Take everything from the line containing "Locate an element on the screen. Image" down to the line containing "鳥栖の3選手がトレーニング中に負傷 is located", change "element" to "item", and write those lines out again with nothing else altered.

┏━━

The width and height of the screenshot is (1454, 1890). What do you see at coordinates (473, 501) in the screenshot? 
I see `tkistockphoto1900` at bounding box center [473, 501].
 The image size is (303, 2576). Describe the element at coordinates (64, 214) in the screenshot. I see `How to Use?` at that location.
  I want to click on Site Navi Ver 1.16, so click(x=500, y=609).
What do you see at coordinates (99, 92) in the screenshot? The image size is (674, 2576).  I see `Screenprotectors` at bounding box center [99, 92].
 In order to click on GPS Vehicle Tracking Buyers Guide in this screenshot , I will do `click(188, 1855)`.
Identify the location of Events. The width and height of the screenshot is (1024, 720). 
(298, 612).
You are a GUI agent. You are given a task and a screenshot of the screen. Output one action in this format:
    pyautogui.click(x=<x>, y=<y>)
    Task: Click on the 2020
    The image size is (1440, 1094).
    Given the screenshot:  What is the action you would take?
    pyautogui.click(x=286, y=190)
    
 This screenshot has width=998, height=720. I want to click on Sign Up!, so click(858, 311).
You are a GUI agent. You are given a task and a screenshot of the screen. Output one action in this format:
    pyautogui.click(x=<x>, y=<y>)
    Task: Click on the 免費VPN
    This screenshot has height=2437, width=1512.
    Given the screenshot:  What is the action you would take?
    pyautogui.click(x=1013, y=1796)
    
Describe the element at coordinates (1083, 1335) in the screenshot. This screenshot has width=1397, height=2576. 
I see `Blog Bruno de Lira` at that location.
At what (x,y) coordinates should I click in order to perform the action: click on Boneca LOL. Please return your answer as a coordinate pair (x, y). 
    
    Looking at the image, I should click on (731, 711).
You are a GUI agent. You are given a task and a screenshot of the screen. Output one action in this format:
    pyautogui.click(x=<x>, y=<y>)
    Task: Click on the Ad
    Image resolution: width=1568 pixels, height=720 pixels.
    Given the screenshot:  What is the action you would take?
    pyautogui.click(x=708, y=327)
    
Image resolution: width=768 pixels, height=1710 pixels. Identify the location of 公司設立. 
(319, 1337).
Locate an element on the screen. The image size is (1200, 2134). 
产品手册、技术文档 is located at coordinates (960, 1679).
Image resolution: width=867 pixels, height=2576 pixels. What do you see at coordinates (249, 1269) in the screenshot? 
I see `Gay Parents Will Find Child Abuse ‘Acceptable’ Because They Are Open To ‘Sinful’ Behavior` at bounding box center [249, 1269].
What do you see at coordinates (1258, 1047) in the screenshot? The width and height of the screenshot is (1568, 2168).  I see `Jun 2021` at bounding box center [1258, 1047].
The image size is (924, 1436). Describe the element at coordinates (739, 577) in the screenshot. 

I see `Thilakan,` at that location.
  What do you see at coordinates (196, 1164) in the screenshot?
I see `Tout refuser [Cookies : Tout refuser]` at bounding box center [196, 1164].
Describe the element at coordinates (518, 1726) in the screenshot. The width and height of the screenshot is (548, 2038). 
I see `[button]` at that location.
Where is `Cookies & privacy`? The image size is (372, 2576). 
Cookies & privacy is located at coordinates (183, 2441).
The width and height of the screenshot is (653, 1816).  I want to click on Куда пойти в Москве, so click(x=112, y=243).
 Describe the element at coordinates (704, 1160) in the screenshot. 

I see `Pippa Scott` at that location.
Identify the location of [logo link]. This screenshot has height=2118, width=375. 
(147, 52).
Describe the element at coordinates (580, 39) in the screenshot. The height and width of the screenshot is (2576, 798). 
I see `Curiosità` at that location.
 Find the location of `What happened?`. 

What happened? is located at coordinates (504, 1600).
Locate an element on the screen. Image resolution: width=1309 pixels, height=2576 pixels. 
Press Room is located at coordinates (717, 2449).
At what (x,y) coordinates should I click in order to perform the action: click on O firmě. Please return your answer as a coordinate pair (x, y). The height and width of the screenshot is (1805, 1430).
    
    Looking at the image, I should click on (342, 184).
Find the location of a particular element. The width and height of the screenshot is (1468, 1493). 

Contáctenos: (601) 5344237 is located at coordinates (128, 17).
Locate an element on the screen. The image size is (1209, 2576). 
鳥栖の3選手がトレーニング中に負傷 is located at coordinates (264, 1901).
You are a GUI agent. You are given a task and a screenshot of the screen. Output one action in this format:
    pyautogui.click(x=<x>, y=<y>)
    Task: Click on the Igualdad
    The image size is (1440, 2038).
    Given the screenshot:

┗━━

- _Expected answer_
Locate an item on the screen. Image resolution: width=1309 pixels, height=2576 pixels. 
Press Room is located at coordinates (717, 2449).
At what (x,y) coordinates should I click in order to perform the action: click on O firmě. Please return your answer as a coordinate pair (x, y). The height and width of the screenshot is (1805, 1430).
    
    Looking at the image, I should click on (342, 184).
Find the location of a particular item. The width and height of the screenshot is (1468, 1493). 

Contáctenos: (601) 5344237 is located at coordinates (128, 17).
Locate an item on the screen. The image size is (1209, 2576). 
鳥栖の3選手がトレーニング中に負傷 is located at coordinates (264, 1901).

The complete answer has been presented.